TEX Live packages are regularly updated from CTAN: http://www.ctan.org.

For a brief summary of the major changes in this edition of TEX Live, see the end of the document, section 10 (p. 75).

1.2 Operating system support

TEX Live contains binaries for many Unix-based architectures, including Mac OS X. The included sources should enable installation on platforms for which we do not have binaries.

As to Windows: only Windows 2000 and later are supported. Windows 9x, ME and NT have been dropped. Because of this change, Windows requires much less special treatment compared to the Unix systems. There are no 64-bit executables for Windows, but the 32-bit executables should run on 64-bit systems.

See section 2.1 for alternate solutions for Windows and Mac OS X.

1.3 Basic installation of TEX Live

You can install TEX Live either from DVD or over the Internet. The net installer itself is small, and downloads everything requested from the Internet. The net installer is an attractive option if you need only a fraction of the complete TEX Live.

The DVD installer lets you install to a local disk, but you can also run TEX Live directly from the DVD (or from a DVD image, if your system supports that).

This is described in the installation sections following, but here is a quick start:

1.4 Getting help

The TEX community is both active and friendly, and most serious questions end up getting answered. However, the support is informal, done by volunteers and casual readers, so it’s especially important that you do your homework before asking. (If you prefer guaranteed commercial support, you can forego TEX Live completely and purchase a vendor’s system; http://tug.org/interest.html#vendors has a list.)

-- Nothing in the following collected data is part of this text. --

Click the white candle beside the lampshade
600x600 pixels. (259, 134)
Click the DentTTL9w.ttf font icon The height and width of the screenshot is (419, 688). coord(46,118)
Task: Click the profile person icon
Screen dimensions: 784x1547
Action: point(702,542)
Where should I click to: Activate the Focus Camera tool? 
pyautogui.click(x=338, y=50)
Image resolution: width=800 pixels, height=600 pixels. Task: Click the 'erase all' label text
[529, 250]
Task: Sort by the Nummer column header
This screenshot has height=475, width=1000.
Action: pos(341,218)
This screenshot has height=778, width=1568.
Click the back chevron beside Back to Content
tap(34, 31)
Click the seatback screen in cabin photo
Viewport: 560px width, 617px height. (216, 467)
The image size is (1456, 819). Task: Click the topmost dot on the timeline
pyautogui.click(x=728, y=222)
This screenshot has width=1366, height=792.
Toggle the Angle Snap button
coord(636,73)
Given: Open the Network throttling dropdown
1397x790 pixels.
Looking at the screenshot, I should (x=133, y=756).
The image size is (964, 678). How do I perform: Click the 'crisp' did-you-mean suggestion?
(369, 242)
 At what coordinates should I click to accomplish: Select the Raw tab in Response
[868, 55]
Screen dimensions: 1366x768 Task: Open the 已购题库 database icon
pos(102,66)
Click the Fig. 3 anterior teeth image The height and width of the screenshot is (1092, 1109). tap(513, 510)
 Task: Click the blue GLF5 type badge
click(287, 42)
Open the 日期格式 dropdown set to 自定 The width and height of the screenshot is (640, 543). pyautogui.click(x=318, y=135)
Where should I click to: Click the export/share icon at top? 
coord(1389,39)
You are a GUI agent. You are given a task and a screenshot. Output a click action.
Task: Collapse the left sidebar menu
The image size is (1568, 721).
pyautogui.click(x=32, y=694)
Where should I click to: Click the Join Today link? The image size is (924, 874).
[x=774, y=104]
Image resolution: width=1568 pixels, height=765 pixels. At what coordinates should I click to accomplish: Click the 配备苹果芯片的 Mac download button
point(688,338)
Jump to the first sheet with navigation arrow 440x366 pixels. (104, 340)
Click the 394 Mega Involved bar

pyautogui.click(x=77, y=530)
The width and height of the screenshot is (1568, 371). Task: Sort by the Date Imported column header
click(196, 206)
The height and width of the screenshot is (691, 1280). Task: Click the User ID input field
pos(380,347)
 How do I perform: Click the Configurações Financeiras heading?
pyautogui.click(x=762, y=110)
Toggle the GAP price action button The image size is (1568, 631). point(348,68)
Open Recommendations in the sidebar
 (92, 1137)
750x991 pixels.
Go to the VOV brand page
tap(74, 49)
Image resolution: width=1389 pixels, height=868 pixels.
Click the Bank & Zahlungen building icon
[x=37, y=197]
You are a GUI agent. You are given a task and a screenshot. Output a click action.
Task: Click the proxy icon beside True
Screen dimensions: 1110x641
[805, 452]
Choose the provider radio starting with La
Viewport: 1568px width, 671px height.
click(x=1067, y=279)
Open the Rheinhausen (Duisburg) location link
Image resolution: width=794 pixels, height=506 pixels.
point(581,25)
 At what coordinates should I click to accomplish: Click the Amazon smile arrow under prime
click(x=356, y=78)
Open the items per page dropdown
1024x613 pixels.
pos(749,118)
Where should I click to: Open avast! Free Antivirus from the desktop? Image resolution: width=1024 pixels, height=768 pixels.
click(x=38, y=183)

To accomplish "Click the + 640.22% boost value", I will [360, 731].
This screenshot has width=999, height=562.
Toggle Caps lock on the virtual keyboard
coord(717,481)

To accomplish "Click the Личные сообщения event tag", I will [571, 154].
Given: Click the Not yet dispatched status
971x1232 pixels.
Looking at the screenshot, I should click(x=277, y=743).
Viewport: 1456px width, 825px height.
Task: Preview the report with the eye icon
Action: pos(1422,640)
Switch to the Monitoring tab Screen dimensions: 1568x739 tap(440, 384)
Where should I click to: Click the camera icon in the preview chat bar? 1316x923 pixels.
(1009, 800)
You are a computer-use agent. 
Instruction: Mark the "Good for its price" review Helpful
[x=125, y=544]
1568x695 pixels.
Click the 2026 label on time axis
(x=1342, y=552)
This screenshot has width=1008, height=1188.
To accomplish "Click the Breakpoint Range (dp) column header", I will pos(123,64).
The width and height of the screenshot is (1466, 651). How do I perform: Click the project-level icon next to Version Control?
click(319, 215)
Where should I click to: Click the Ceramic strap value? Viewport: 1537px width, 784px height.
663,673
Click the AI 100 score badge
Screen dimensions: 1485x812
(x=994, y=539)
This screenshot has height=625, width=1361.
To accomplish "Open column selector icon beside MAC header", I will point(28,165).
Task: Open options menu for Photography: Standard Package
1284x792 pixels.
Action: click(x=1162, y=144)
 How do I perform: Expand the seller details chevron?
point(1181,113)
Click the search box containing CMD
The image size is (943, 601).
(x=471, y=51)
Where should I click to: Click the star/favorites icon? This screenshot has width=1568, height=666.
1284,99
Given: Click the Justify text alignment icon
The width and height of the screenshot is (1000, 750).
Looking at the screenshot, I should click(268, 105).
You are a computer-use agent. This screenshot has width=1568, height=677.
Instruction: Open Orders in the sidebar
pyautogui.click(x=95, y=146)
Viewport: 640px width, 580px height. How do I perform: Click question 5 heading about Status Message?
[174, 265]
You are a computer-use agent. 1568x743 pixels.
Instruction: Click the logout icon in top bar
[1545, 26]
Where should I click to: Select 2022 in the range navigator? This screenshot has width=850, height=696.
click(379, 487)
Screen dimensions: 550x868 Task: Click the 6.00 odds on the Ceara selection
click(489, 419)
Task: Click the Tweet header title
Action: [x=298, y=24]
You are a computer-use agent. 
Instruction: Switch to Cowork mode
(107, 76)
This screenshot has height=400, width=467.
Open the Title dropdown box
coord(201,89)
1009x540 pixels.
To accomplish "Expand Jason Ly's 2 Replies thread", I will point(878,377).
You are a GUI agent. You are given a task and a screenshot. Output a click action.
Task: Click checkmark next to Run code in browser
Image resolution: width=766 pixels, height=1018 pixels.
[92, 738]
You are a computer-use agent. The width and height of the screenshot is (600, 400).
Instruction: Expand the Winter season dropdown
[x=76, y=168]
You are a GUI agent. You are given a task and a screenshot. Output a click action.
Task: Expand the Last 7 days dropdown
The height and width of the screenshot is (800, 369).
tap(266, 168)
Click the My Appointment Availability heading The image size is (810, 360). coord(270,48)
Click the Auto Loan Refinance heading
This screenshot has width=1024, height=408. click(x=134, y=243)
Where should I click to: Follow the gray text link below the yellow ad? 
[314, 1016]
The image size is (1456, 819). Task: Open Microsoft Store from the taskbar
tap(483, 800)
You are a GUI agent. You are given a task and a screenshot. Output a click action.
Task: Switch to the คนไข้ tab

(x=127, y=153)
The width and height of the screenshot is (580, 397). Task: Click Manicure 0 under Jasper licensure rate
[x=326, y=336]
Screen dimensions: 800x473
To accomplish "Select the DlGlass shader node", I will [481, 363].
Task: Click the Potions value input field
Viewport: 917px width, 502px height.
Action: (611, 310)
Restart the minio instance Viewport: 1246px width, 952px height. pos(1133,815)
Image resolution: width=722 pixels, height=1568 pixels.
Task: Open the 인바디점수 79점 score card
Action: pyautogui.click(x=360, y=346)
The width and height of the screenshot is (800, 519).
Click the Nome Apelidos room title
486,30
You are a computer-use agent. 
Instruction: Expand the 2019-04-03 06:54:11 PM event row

Here is a list of resources, approximately in the order we recommend using them:

Getting Started
If you are new to TEX, the web page http://tug.org/begin.html gives a brief introduction to the system.
TEX FAQ
The TEX FAQ is a huge compendium of answers to all sorts of questions, from the most basic to the most arcane. It is included on TEX Live in texmf-doc/doc/english/FAQ-en/html/index.html, and is available on the Internet through http://www.tex.ac.uk/faq. Please check here first.
TEX Catalogue
If you are looking for a specific package, font, program, etc., the TEX Catalogue is the place to look. It is a huge collection of all TEX-related items. See http://www.ctan.org/help/Catalogue/.
TEX Web Resources
The web page http://tug.org/interest.html has many TEX-related links, in particular for numerous books, manuals, and articles on all aspects of the system.
support archives
The two principal support forums are the Usenet newsgroup news:comp.text.tex and the mailing list texhax@tug.org. Their archives have years of past questions and answers for your searching pleasure, via http://groups.google.com/group/comp.text.tex/topics and http://tug.org/mail-archives/texhax, respectively. And a general web search, for example on http://google.com, never hurts.
asking questions
If you cannot find an answer, you can post to comp.text.tex through Google or your newsreader, or to texhax@tug.org through email. But before you post, please read this FAQ entry, to maximize your chances of getting a useful answer: http://www.tex.ac.uk/cgi-bin/texfaq2html?label=askquestion.
TEX Live support
If you want to report a bug or have suggestions or comments on the TEX Live distribution, installation, or documentation, the mailing list is tex-live@tug.org. However, if your question is about how to use a particular program included in TEX Live, please write to that program’s maintainer or mailing list. Often running a program with the --help option will provide a bug reporting address.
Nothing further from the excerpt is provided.